*** Opening Supplied material ***

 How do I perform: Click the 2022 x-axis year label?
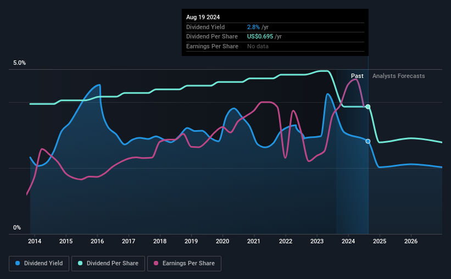coord(286,241)
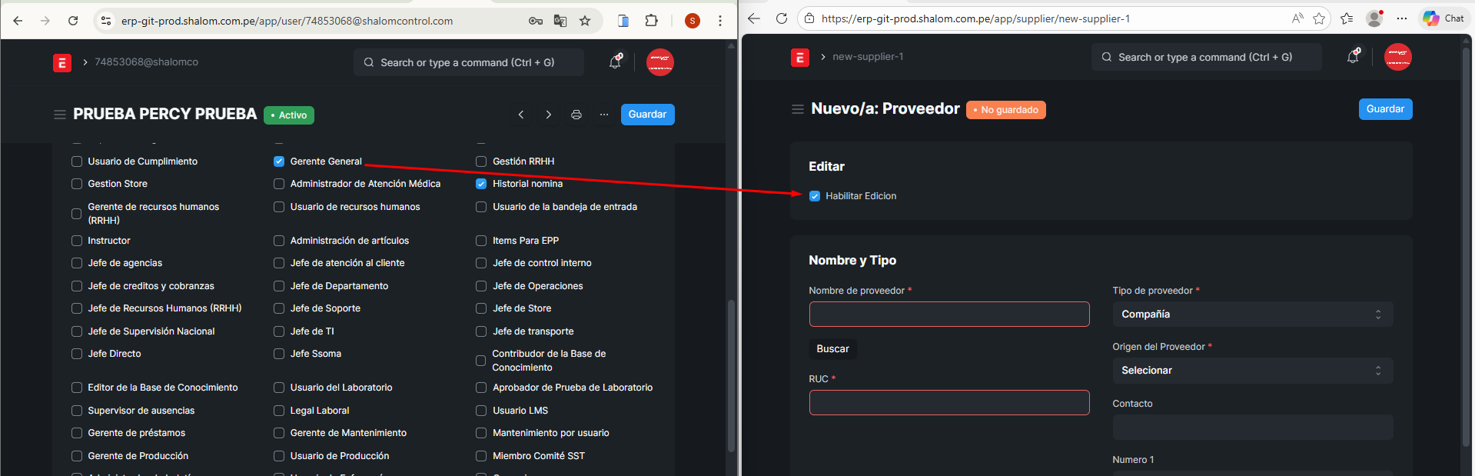Viewport: 1475px width, 476px height.
Task: Open notifications bell in supplier window
Action: point(1353,57)
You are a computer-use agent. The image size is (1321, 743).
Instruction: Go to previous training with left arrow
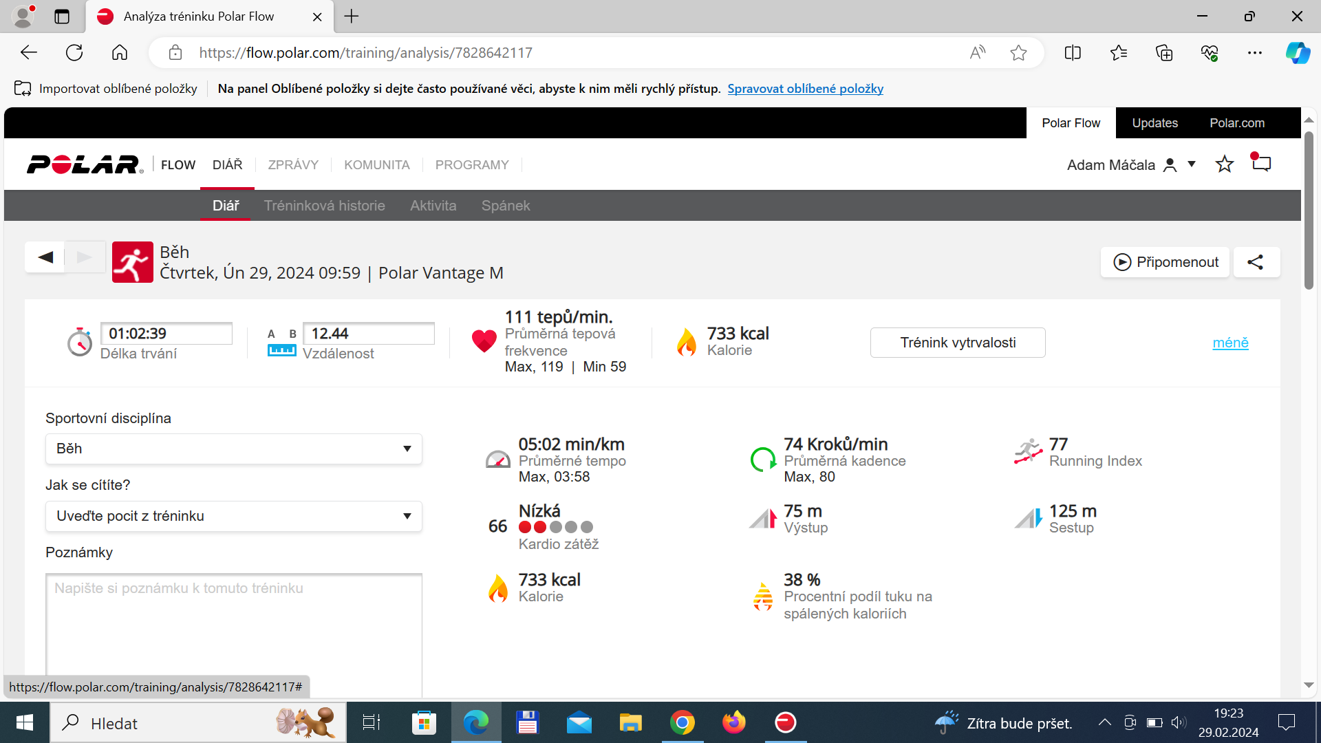(x=45, y=257)
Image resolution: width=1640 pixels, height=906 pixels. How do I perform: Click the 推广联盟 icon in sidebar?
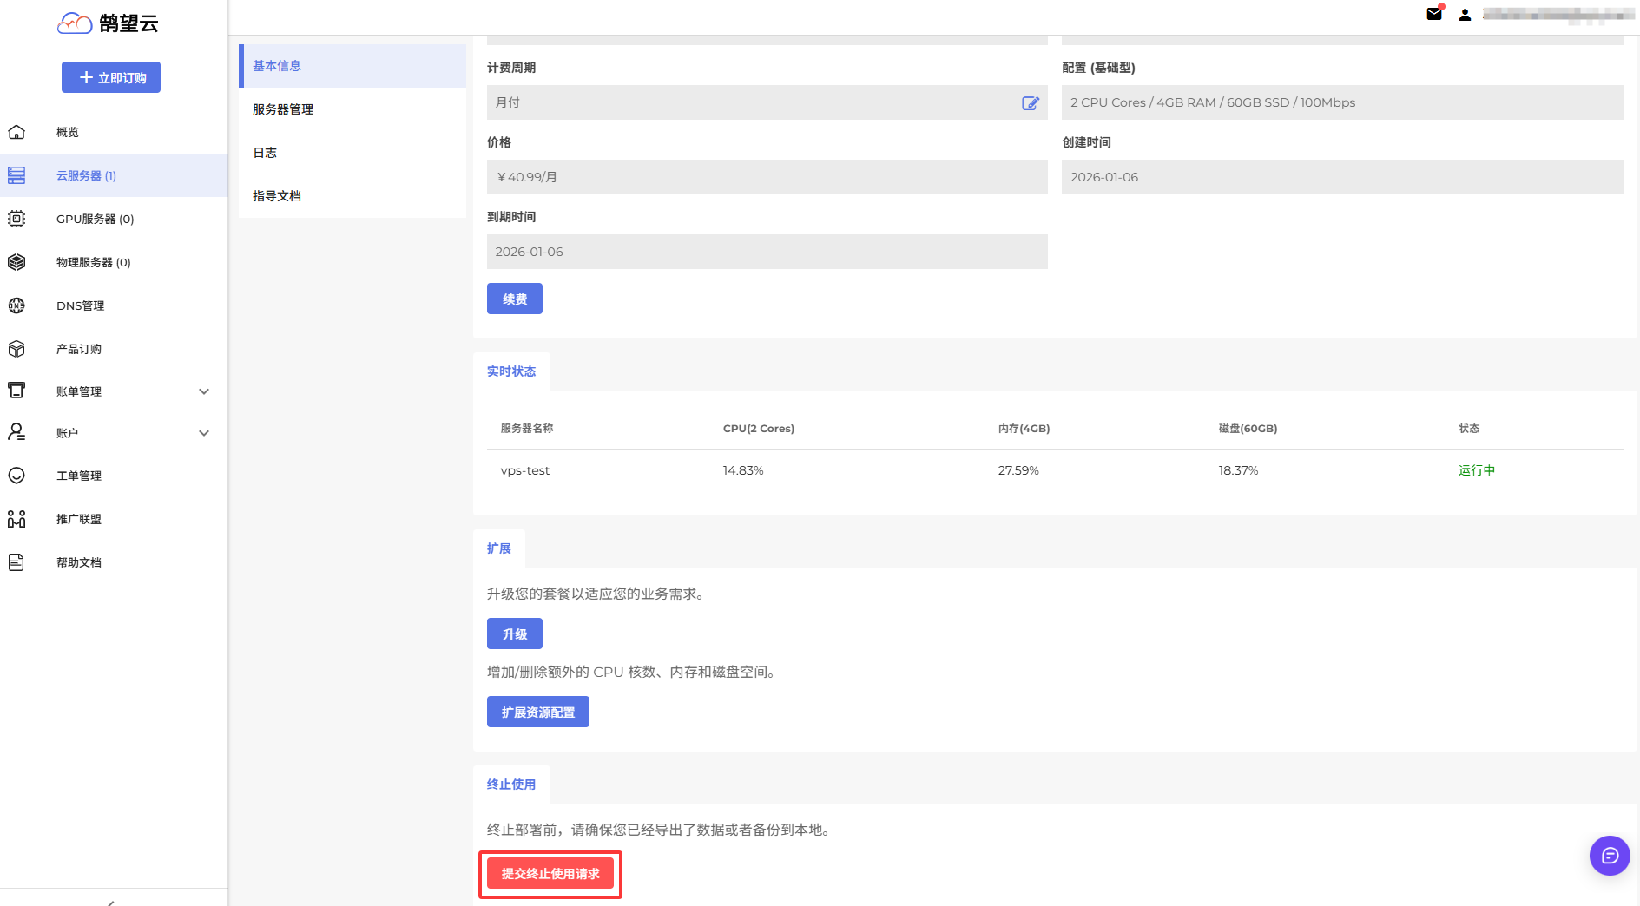tap(16, 519)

*** Closing Supplied material ***

Try it =
Every record, word for word, should be given back without its pictures.

Your solution =
 How do I perform: Click the 2022 x-axis year label?
coord(286,241)
Viewport: 1475px width, 476px height.
Task: Open notifications bell in supplier window
Action: point(1353,57)
You are a computer-use agent. The image size is (1321, 743).
Instruction: Go to previous training with left arrow
(x=45, y=257)
Image resolution: width=1640 pixels, height=906 pixels. How do I perform: Click the 推广联盟 icon in sidebar?
tap(16, 519)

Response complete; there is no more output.